Study 1, TCA. This effort always seemed ahead of its time. It failed to attract continued funding because while the funding source approved of its goals, the reviewers were worried how the quality of the curriculum content and its indexing could be guaranteed. Similarly, although our contacts at Apple Corporation liked the concept, they could not see how such software would help their quarterly financial bottom line in the near future. In the intervening decade, the NSF has spent millions on a major national science digital library initiative (NSDL) and Apple tried to build its own educational object economy (EOE) online repository of curricular artifacts. Today, the Math Forum, one of NSDL’s most successful digital libraries, consists primarily of content submitted by users, demonstrating the power of community knowledge construction. Large international efforts have gone into trying to define and negotiate standard metadata ontologies (e.g., Dublin Core); they remain incomplete, inadequate and superficial because systems of interpretive categories cannot be legislated, once and for all, from on high; they must evolve with usage and understanding within specific communities. Ten years of technological advance, the pervasive growth of the Web and the establishment of digital libraries have changed the way TCA would work today. But they have not eliminated the basic needs that TCA was designed to address. Publishers and teams with NSF funding have meanwhile produced integrated curricula along constructivist principles, but still-isolated teachers have benefited little from the collaboration potential of the Internet. Some of the ideas of TCA have yet to be tried by groups of teachers and to be evolved in response to their usage. In general, the idea of virtual communities of teachers sharing best practices has not really taken off yet, despite various efforts like Tapped-In, Merlot or ENC.org. Perhaps it is no coincidence that I am now working with the Math Forum and my TCA collaborator, Tamara Sumner, is working with DLESE, another major educational digital library project, trying to increase their utility for constructivist learning.

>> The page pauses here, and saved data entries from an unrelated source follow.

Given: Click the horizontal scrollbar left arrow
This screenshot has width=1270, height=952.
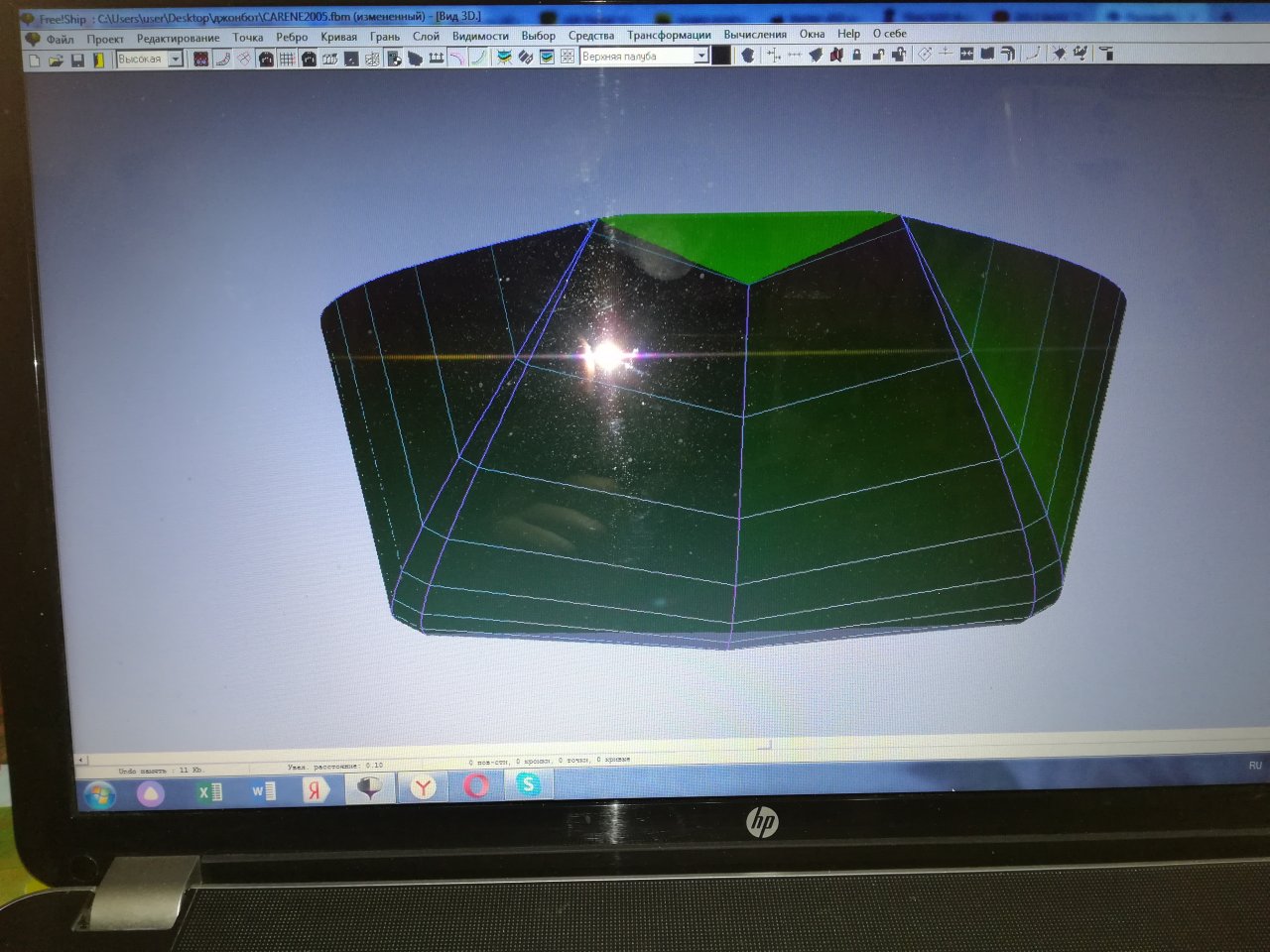Looking at the screenshot, I should click(x=81, y=761).
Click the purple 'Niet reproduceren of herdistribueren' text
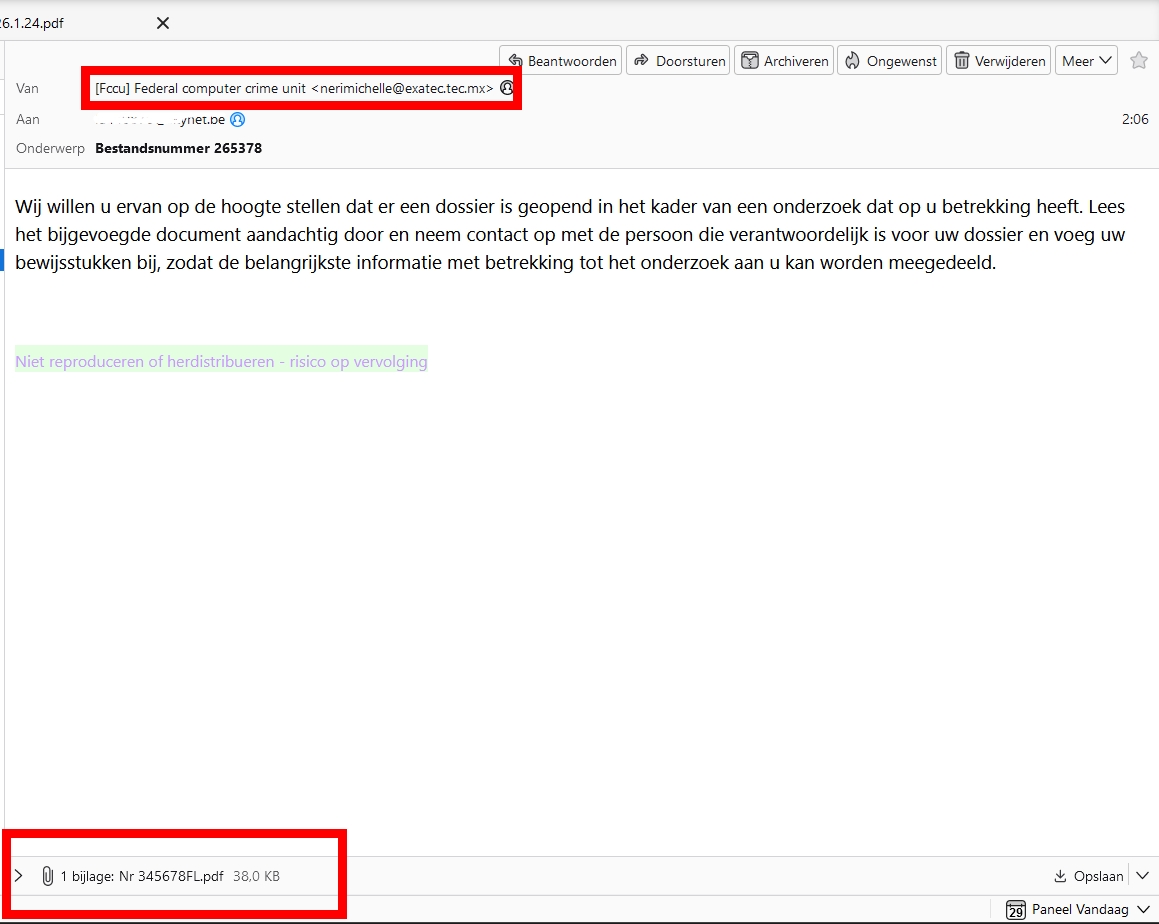The height and width of the screenshot is (924, 1159). click(x=221, y=362)
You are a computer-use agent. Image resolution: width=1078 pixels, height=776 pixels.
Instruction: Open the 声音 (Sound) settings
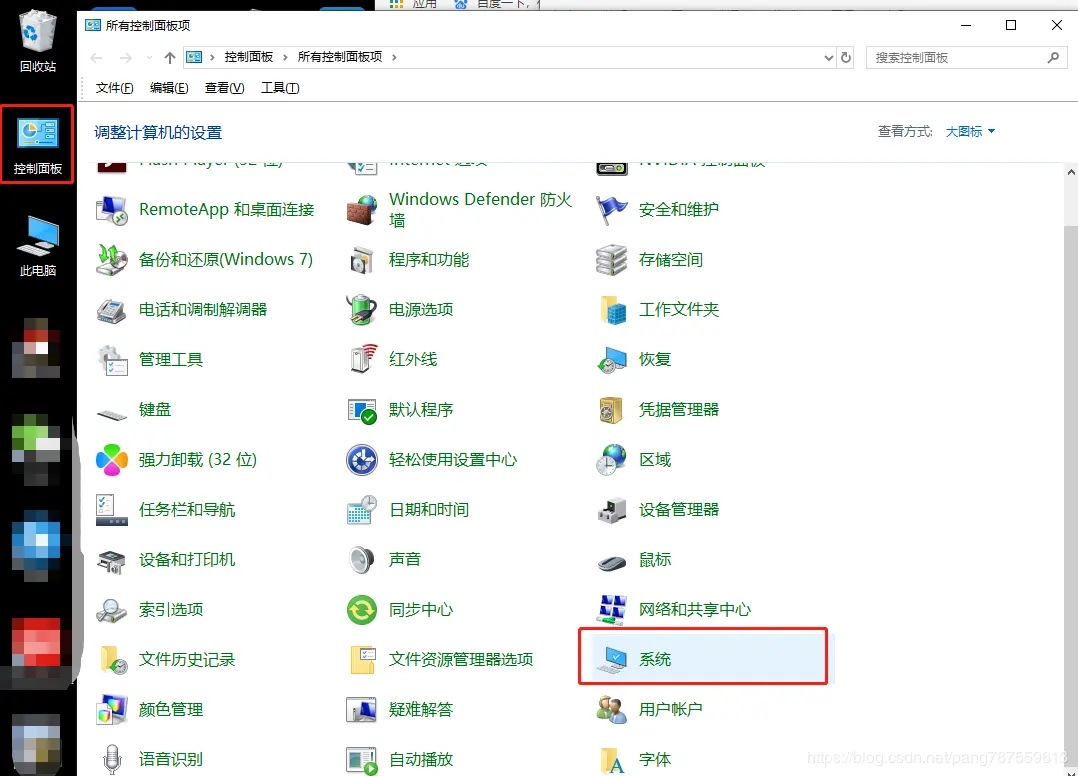pyautogui.click(x=405, y=559)
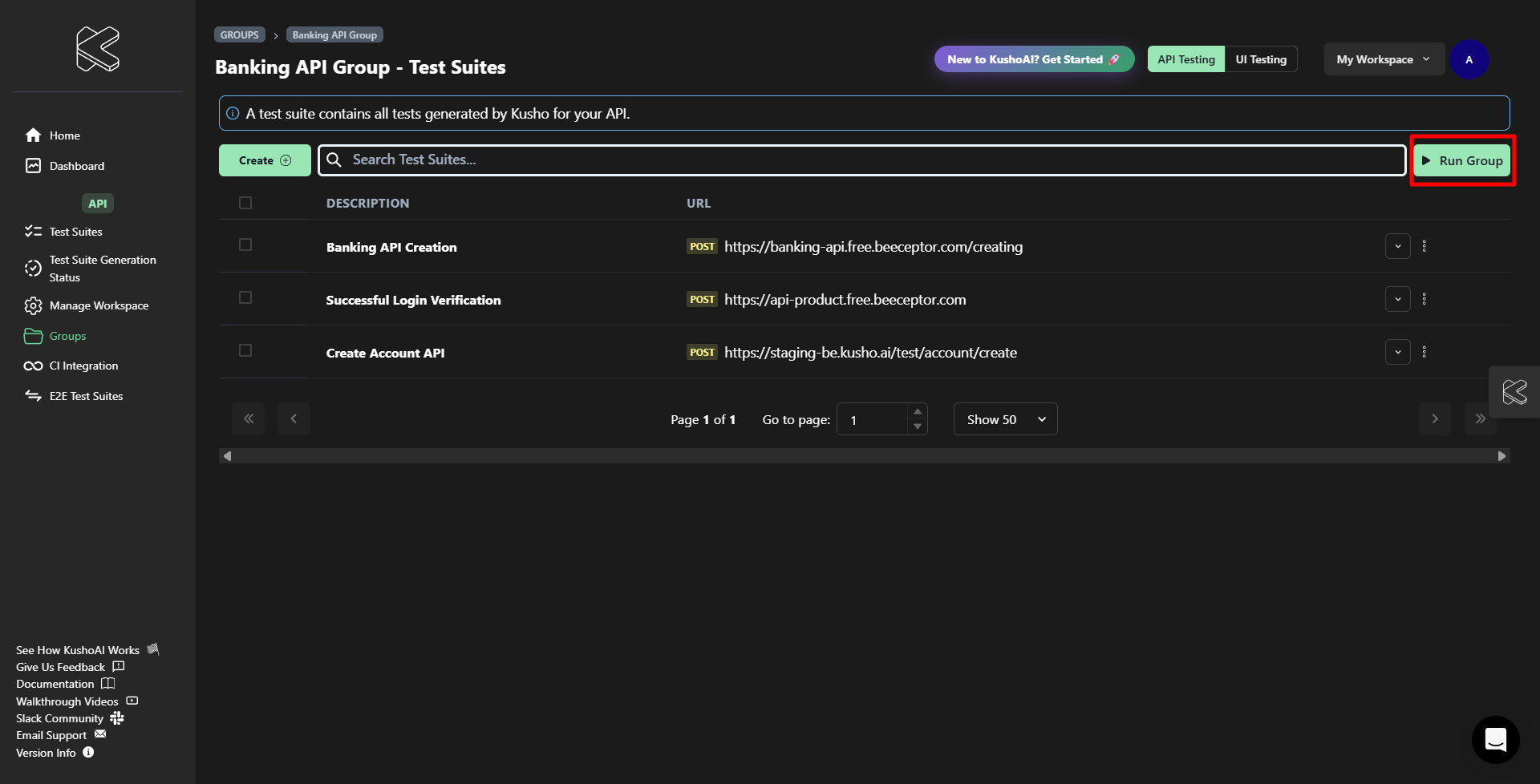Viewport: 1540px width, 784px height.
Task: Click the horizontal scrollbar track
Action: pos(863,456)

Study 2, Essence. The use of LSA (latent semantic analysis)—explored in this study—is still being pushed as both a panacea for automating student evaluation and as a model of human semantic understanding. This book problematizes the assumptions underlying LSA by discussing many means by which people understand language in non-algorithmic ways: through their life experience situated in specific activities within a meaningful physical, cultural and historical world; by means of the collaborative negotiation of shared meaning in small groups and communities; through personal, professional and cultural perspectives; and thanks to subtle processes of contextualized interpretation. The success of LSA in State the Essence is due to the fine tuning that took place as the algorithms, coefficients and mechanisms were co-adapted with the research effort, the teacher presentations and the student expectations or behaviors. This suggests that it is possible to take advantage of this technology, but only in certain carefully designed applications and through extensive trial and adjustment. The Essence software was originally conceived as a way of evaluating the product of individual work, as LSA is usually applied. However, the study suggests also using such software to stimulate collaborative interactions and to provide feedback and motivation to small groups. This is an approach that deserves further thoughtful exploration in the context of CSCL.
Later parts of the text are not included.